The causal AI wave could be the next to hit

This article was originally published in WatersTechnology. See here for the full article.

A growing field

CausaLens was founded in 2017 by Darko Matovski and Maksim Sipos, who came from the hedge fund industry. The story goes that Matovski and Sipos were eating at a Turkish restaurant and discussing how correlation doesn’t imply causation. It was something they felt hadn’t been properly solved but given their finance backgrounds, there was potential to build something. Today, the startup’s platform, decisionOS, allows users to deploy causal models that can then be used by non-technical users. In January of last year, the startup raised $45 million in a Series A funding round.

Another company, Causality Link, provides an AI platform that takes in real-time news and market research to provide a complete view of the events and trends impacting the market. Pierre Haren, co-founder and CEO of Causality Link, says the ability to backtrack and look at what has happened in the past is important for causality.

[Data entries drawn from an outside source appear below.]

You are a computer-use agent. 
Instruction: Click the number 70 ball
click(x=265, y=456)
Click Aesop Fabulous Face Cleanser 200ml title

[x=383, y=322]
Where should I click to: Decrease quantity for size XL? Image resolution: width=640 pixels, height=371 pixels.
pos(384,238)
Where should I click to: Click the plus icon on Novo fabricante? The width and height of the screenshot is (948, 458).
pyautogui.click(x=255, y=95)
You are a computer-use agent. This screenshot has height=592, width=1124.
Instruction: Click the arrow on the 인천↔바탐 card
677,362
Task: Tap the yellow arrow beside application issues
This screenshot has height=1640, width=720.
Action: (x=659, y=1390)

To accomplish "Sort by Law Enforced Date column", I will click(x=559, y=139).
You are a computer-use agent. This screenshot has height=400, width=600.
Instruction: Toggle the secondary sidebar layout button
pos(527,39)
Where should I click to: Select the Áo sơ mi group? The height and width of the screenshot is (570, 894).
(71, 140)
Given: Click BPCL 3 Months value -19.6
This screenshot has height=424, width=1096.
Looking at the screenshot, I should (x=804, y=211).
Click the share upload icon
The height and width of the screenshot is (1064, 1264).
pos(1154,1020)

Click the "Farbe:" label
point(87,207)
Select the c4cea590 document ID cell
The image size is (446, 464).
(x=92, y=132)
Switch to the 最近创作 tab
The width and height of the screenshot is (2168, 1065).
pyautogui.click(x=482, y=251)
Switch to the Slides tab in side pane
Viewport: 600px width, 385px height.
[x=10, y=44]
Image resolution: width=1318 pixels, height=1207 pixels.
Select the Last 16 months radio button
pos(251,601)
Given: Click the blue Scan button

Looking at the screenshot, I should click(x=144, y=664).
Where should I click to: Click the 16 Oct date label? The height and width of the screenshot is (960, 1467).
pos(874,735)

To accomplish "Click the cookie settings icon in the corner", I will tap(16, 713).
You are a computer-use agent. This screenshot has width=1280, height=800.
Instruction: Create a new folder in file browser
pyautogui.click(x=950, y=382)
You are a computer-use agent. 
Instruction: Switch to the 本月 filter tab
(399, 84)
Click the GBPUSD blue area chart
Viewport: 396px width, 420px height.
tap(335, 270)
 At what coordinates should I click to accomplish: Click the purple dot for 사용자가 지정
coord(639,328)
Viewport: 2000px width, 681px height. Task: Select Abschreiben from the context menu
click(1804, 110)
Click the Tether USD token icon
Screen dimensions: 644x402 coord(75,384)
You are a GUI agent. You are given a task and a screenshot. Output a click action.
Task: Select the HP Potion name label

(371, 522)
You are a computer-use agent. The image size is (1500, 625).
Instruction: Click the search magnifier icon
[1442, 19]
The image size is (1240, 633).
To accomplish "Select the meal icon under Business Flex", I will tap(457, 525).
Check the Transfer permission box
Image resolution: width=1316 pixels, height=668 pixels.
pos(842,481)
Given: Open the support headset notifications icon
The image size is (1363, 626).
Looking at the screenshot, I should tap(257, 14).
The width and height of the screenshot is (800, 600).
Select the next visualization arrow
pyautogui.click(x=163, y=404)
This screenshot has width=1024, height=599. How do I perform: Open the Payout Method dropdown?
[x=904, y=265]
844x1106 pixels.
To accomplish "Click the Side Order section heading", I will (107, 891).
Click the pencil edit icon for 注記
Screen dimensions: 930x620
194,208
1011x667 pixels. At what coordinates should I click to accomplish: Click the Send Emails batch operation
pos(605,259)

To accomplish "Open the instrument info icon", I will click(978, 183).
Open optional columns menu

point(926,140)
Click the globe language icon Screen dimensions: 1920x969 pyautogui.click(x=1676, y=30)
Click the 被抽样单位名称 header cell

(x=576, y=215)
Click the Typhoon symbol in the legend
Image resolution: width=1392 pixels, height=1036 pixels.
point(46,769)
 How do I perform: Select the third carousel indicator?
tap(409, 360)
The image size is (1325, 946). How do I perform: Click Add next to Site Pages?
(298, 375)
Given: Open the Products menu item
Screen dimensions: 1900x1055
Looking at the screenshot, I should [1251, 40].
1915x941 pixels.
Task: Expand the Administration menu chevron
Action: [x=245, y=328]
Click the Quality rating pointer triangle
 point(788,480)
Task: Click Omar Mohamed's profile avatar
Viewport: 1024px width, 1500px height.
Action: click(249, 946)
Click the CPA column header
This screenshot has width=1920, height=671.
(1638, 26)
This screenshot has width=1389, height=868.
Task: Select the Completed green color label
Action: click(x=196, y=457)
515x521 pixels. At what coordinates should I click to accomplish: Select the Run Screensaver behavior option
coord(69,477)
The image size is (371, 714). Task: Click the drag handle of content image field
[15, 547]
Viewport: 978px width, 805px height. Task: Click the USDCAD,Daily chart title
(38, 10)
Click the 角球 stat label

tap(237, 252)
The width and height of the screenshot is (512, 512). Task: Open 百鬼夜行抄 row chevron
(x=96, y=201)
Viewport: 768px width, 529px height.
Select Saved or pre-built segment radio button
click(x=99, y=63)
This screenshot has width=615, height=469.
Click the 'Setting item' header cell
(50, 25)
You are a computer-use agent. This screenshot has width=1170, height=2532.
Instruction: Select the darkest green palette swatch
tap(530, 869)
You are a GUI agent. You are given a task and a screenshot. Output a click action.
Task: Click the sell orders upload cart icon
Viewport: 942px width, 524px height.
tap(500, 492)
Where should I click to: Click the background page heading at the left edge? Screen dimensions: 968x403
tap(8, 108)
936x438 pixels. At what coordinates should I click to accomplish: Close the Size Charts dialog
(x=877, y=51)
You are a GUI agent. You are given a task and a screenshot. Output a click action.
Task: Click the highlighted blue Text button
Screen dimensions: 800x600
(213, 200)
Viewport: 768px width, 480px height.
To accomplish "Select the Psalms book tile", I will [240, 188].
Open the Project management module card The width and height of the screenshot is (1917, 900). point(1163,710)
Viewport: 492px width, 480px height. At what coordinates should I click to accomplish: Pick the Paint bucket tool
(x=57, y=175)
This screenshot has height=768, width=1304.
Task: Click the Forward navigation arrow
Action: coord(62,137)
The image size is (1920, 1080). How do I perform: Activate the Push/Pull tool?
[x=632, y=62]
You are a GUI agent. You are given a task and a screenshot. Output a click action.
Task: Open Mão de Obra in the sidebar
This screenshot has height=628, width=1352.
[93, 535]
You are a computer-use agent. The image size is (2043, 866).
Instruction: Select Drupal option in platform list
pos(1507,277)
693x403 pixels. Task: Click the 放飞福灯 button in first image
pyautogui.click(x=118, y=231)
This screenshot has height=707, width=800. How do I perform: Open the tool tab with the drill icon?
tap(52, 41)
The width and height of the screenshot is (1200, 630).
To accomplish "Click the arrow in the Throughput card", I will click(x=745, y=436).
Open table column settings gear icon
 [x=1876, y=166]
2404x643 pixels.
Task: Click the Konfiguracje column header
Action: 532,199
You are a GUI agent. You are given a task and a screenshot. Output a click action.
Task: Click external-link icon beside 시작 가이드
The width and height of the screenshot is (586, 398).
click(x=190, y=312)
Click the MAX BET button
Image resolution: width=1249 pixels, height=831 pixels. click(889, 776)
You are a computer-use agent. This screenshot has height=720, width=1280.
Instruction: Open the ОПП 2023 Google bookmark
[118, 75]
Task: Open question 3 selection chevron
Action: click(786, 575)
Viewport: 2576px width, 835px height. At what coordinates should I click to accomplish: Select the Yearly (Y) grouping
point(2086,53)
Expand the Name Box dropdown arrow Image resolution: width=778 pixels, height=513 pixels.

“If you ask, ‘What was the causal model of the world just before Covid-19?’ our system can do it,” he says. “This is important for the rapid evolution of causal models because if you are trying to do back testing or explaining why a mistake was made a few years ago, you cannot use the current knowledge; you have to go back to the knowledge you had at that time.”

Haren is doubtful that the technology that underpins ChatGPT can do this. In tests, he says the chatbot can recall the net worth of Bill Gates from a specific year in time but that it struggles with backtracking on patterns. “It becomes very complex to associate a date with a pattern that has come from a statistical multiplicity of inputs,” Haren says.